Sometimes, the push against the rise of renewable energy can take on bizarre forms. Over the last couple of years, I have seen the occasional report that the rollout of renewable energy has led to higher electricity prices. Nothing could be further from the truth.
In the US, the infamous Project 2025 has claimed that Biden’s “anti–fossil fuel agenda has led to a sharp spike in global energy prices” (page 257). The boss of oil & gas major Total said in an interview with the Financial Times that the energy transition will lead to higher electricity prices because the investments needed have to be recouped from customers. And a 2024 study on the energy transition in Europe was taken out of context when it said that electricity costs in Europe are at risk of being much higher than in other regions in the year 2050. Never mind that the report also said that this price gap can be resolved by massively increasing the rollout of renewables and other forms of clean energy like hydrogen.
So, let’s look at the impact of renewables on electricity prices in Spain as an example of how a country that has increased its renewables capacity massively in recent years has fared. Javier Quintana from the Bank of Spain has looked at the rise of wind and solar from 26% of total electricity supply in 2019 to over 40% in 2024 and how that influenced electricity prices in the country.
Share of electricity generated by wind and solar in Spain
Source: Quintana (2024)
He analysed wholesale electricity prices in Spain and compared them to theoretical electricity prices if the demand would have to be covered only with fossil fuels at the time. Here is what he found:
Reduction in electricity prices attributable to wind and solar generation
Source: Quintana (2024)
He estimates that electricity prices in Spain were between 45% and 58% lower in 2024 than in a world without renewables. Even in 2022 at the height of the energy crisis, the supply generated by wind and solar reduced electricity prices by some 20%.
This is of course no surprise because wind and solar are the cheapest forms of energy in Spain and all over Europe. Even in the US the cheapest energy sources are wind and solar, not gas or coal.
No, the energy transition does not increase electricity prices and is not to blame for the energy crisis of 2022. That’s natural gas which skyrocketed and without wind and solar, the spike in inflation would have been even higher than it was at the time. What is a problem with the energy transition is the intermittency and volatility of energy supply from wind and solar. But this can be fixed by investing in energy storage and other forms of low emissions energy like nuclear power. Stopping the energy transition is not going to fix the problem. It is just going to increase our electricity bills even more and create higher inflation for all of us.

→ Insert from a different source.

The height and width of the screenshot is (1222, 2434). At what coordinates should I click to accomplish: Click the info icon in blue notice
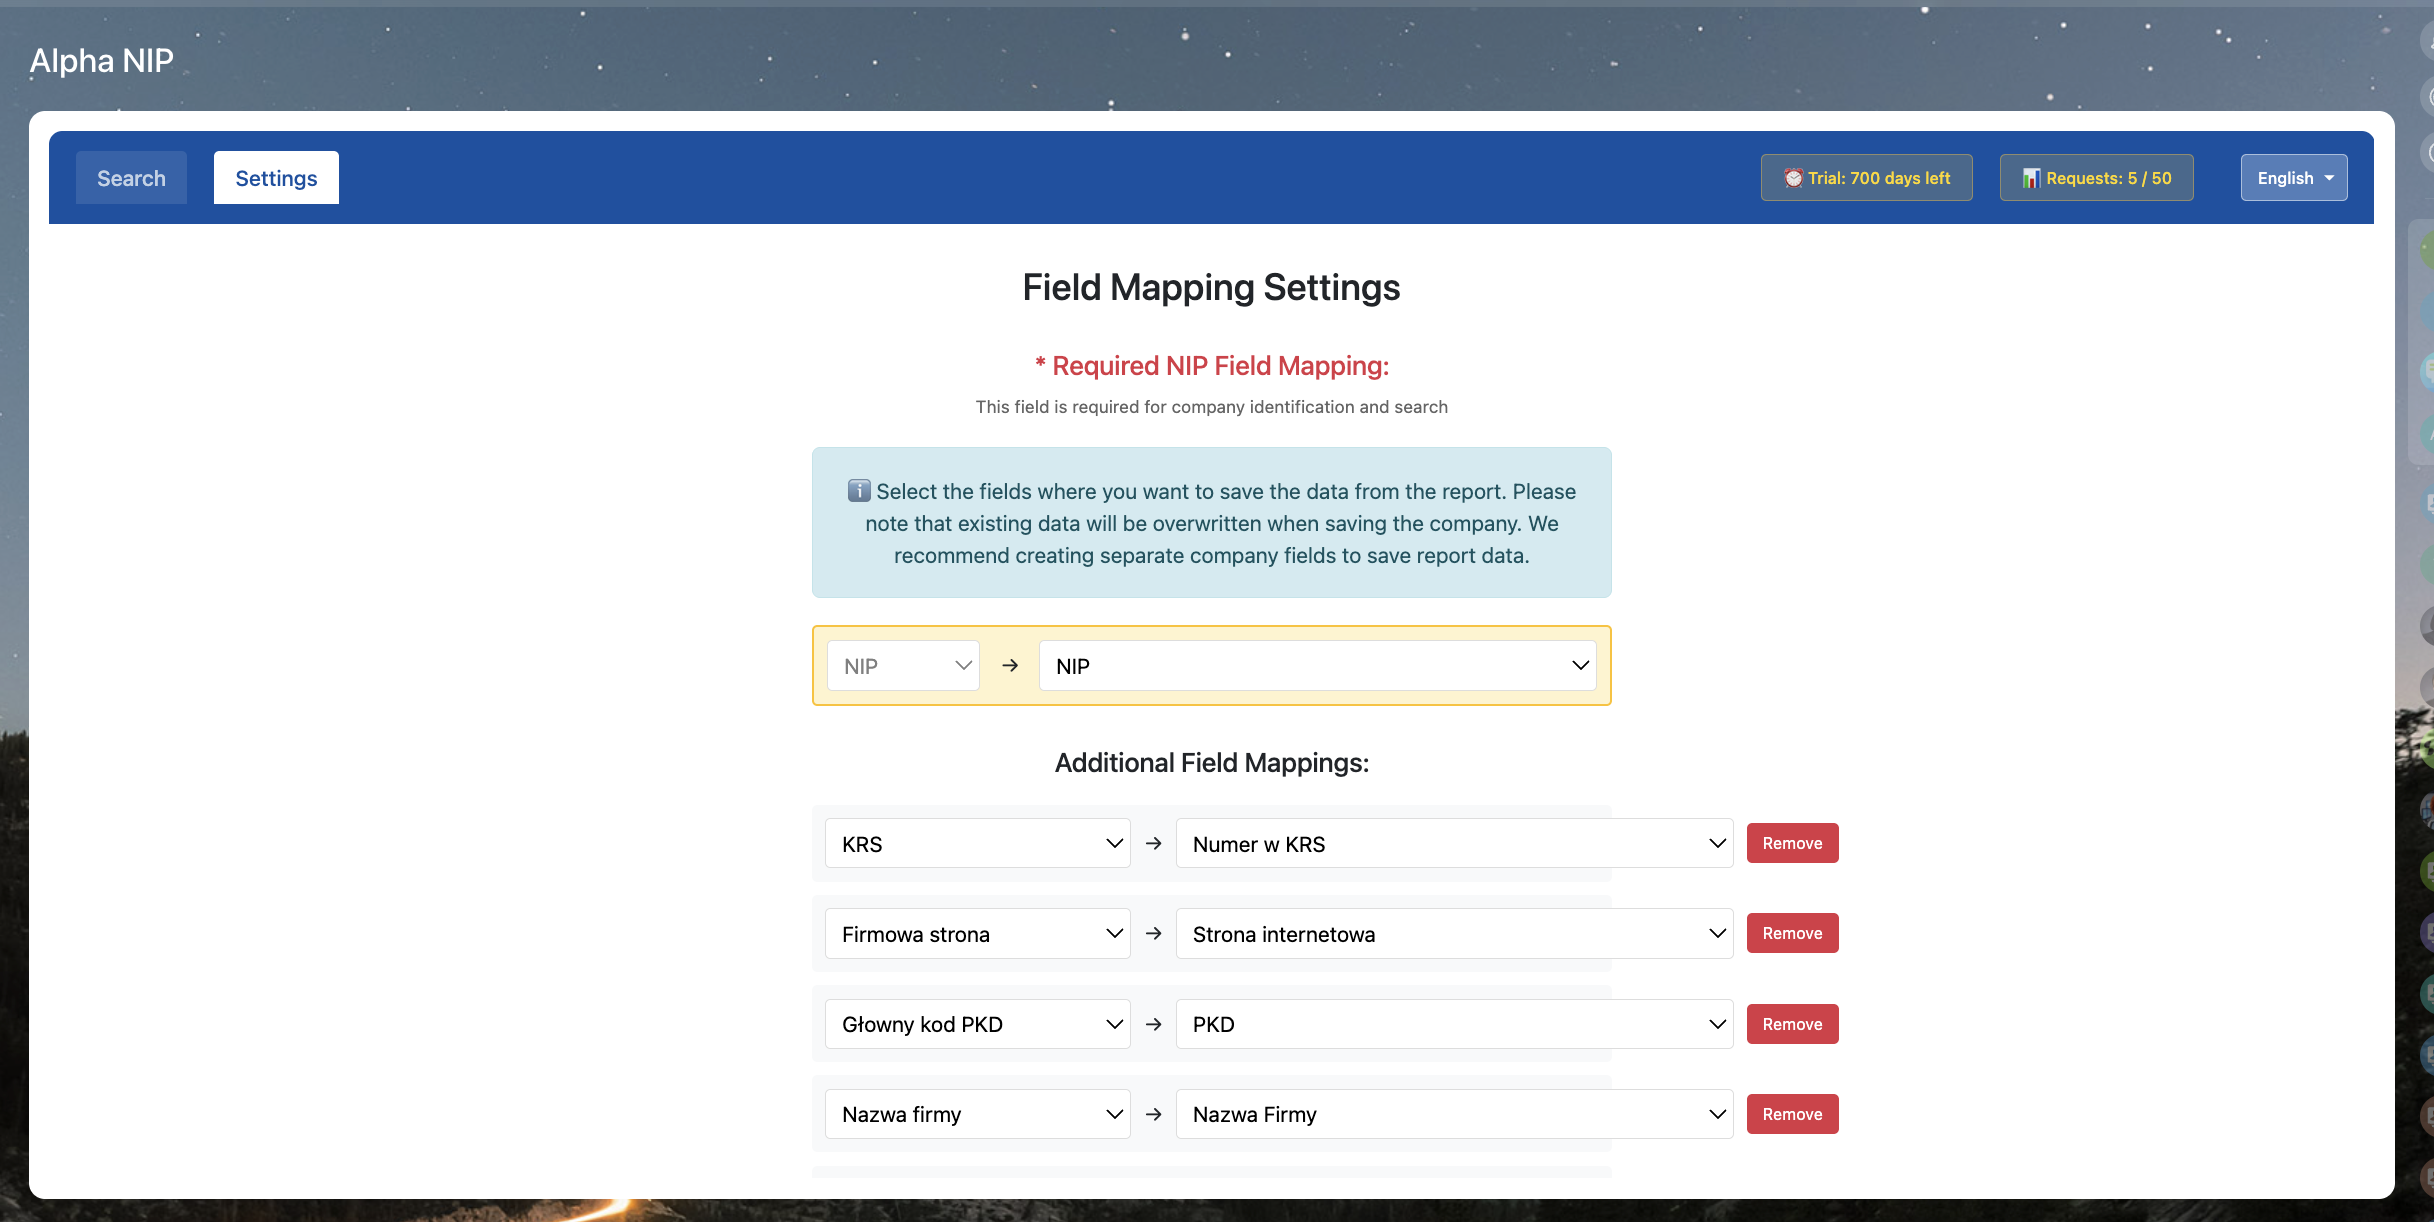point(859,491)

Hi Joachim, Allow me to disagree with you. Your comment is flawed because it focuses on wholesale costs when surely what matters to society and the consumer is the total costs.
I wrote a White Paper on this a year ago.

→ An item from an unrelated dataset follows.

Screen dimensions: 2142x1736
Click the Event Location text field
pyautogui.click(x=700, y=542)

"The total cost of electricity is only marginally affected in
the early phases of the rollout of renewables. The system
can accommodate the marginal new production without
significantly reducing other production sources. However,
as intermittent renewable energy becomes a larger share
of electricity, other generative assets must step back to
give room for renewable electricity. However, since the
renewables are intermittent, their capacity factors are
low and very volatile, so the large incumbent baseload
capacities must be on standby to compensate for when
the sun is not shining, or the wind is now blowing. This
adds to system costs.
Beyond a certain point, usually around a share of 30%,
the cost to a nation’s electricity system always increases
with higher shares of variable renewable energy, such as
wind and solar8
. The reasons include but are not limited
to low power density and efficiency, intermittency and
thus backup/storage requirement, low-capacity factors,
interconnection costs, and material and energy costs. The
IEA confirmed in December 2020 that “…the system value
of variable renewables such as wind and solar decreases
as their share in the power supply increases”"
The paper can be accessed here: https://www.cworldwide.com/media/vpqccp4a/the-struggle-to-achieve-net-zero-emissions.pdf
The problem with the cost of electricity from oil and gas is that it is at the mercy of American power politics. Fortunately, the wind and the sun are not, or at least not yet.